DATA FOR ANALYSIS:
"""
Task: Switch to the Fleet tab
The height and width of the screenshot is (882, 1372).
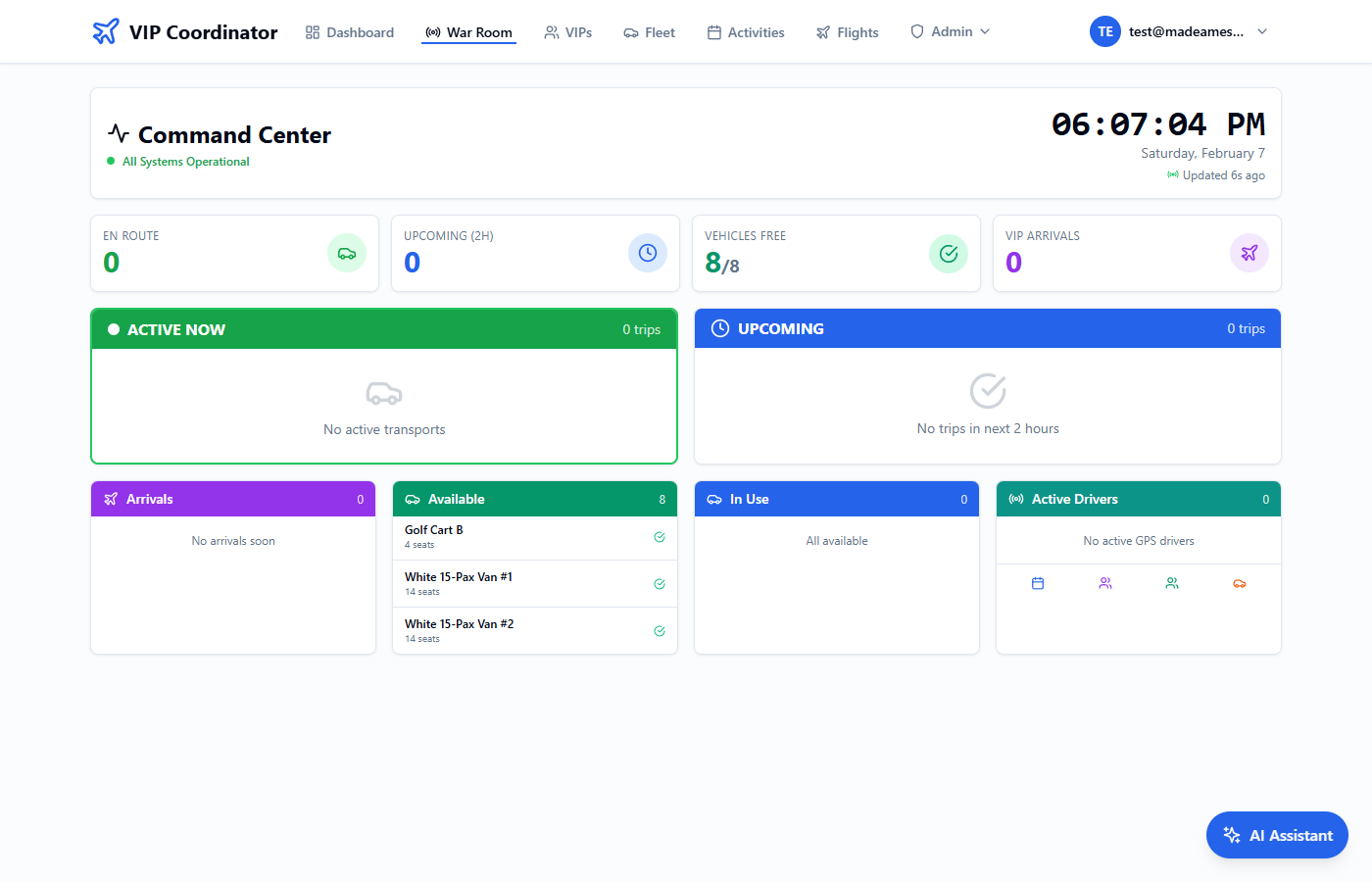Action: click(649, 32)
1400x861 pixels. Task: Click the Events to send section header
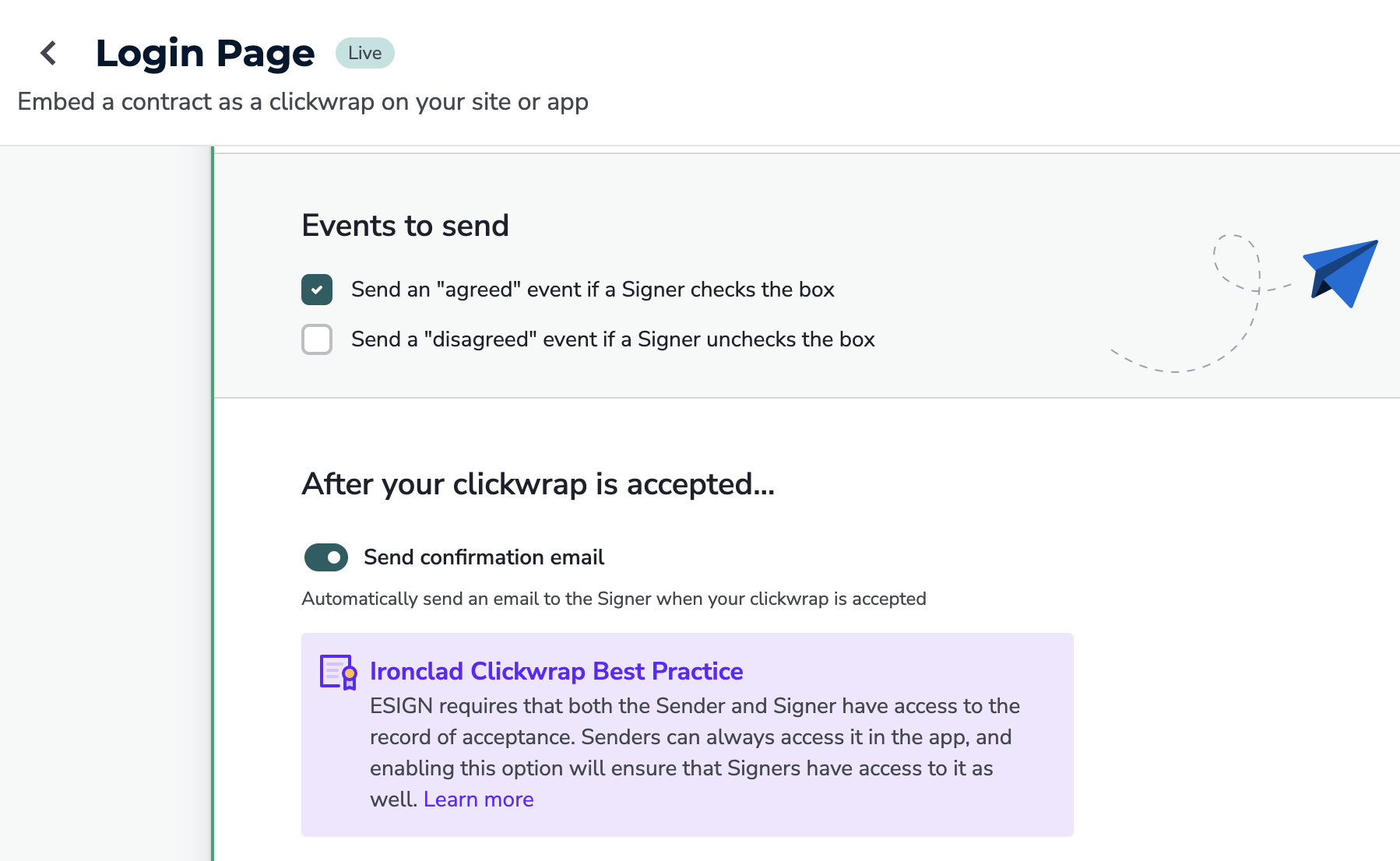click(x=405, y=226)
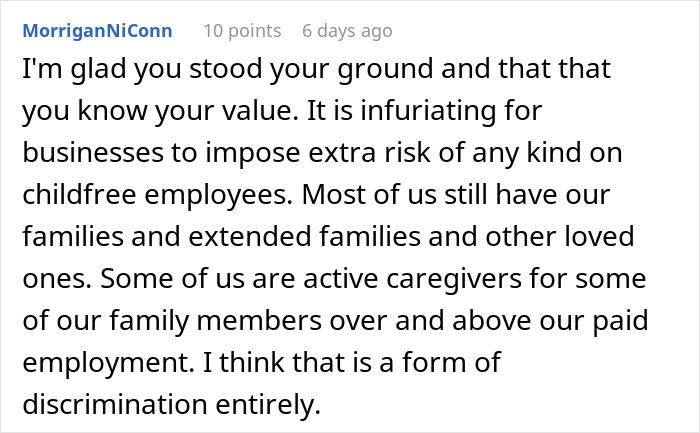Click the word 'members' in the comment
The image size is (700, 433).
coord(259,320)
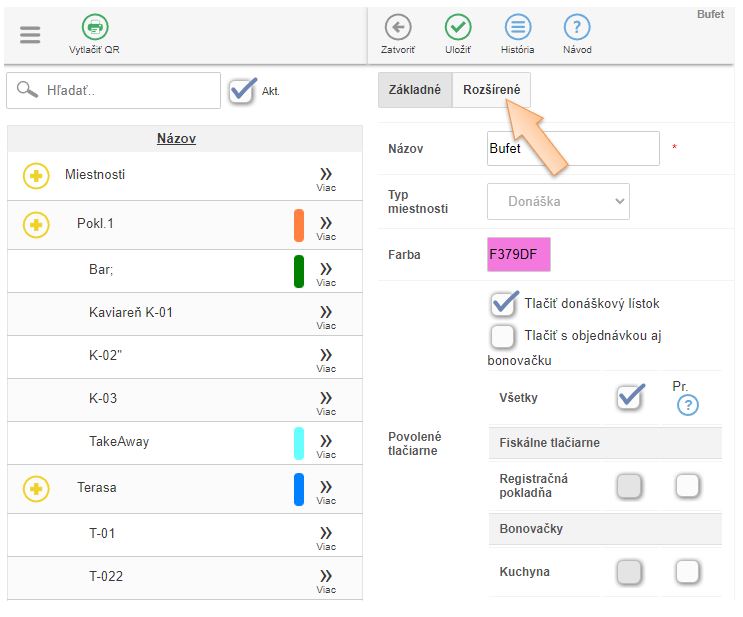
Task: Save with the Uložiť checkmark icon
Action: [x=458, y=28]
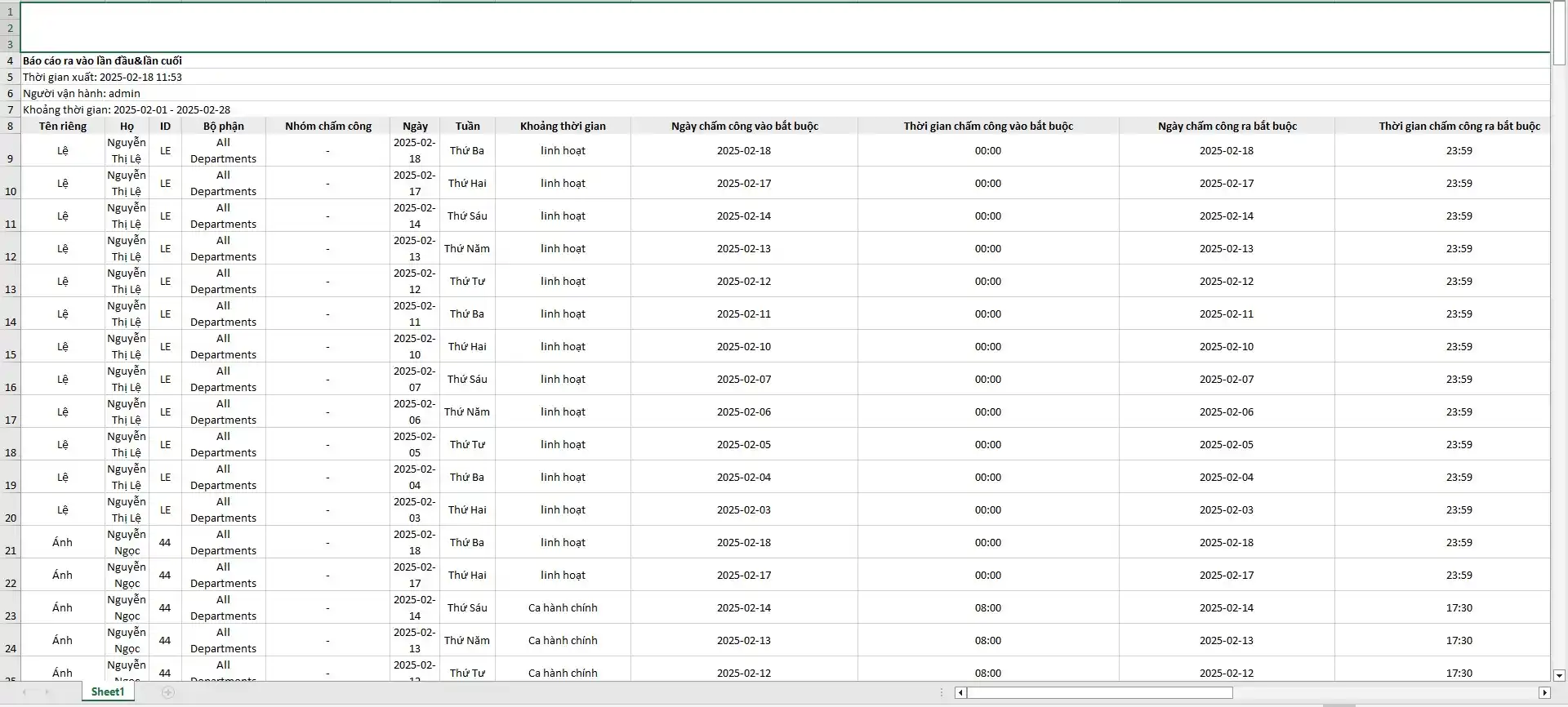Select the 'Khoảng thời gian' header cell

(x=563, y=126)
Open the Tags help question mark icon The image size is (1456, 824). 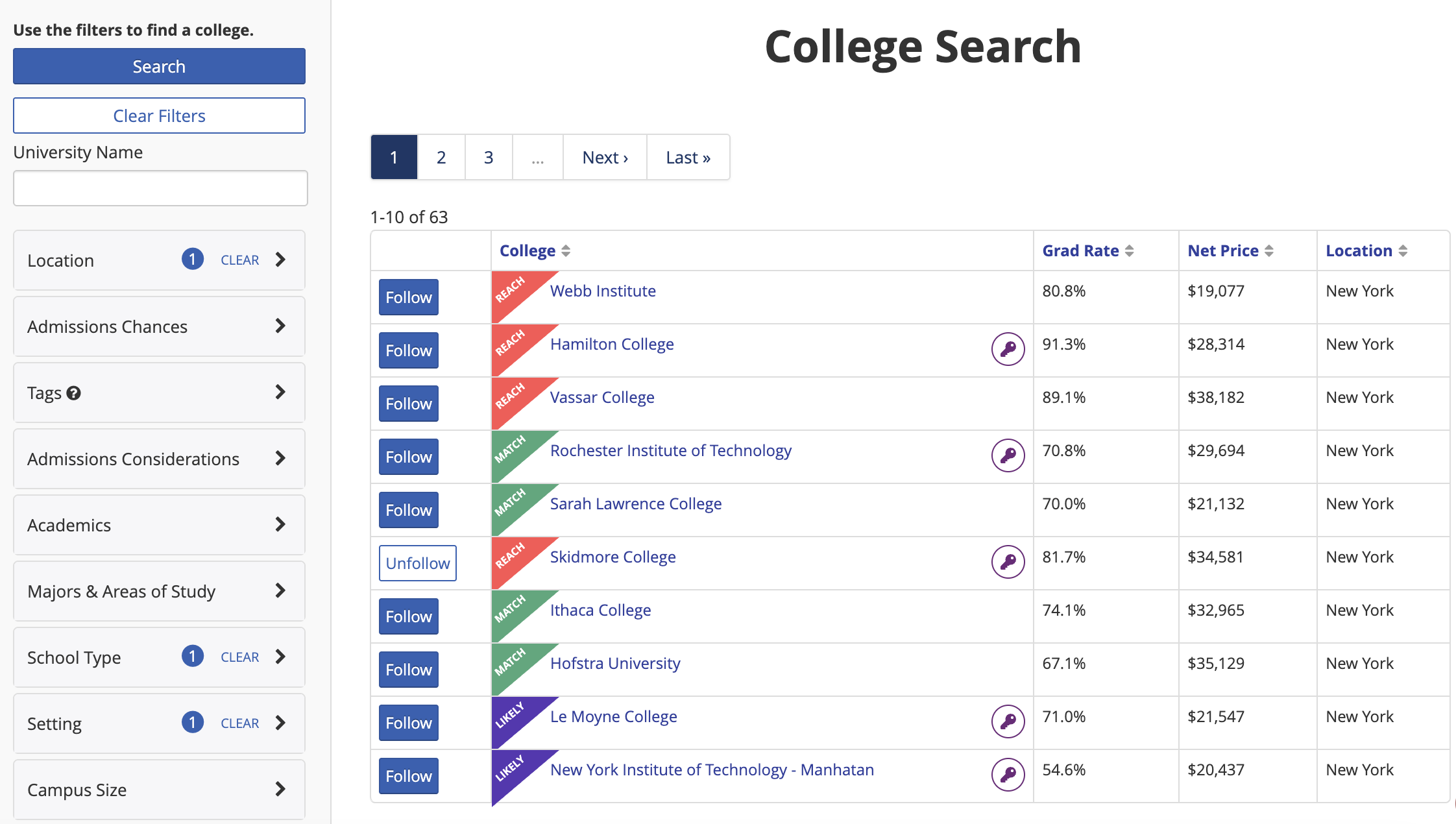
"""
REQUIRED WORK: Copy the data verbatim, skipping any image it holds.

SOLUTION BELOW:
Task: Switch to the Fleet tab
The height and width of the screenshot is (882, 1372).
Action: click(649, 32)
1400x861 pixels. Task: Click the Events to send section header
click(x=405, y=226)
Click the word 'members' in the comment
The image size is (700, 433).
coord(259,320)
Task: Save with the Uložiť checkmark icon
Action: [x=458, y=28]
Select the 'Khoảng thời gian' header cell

(x=563, y=126)
Open the Tags help question mark icon The image size is (1456, 824). 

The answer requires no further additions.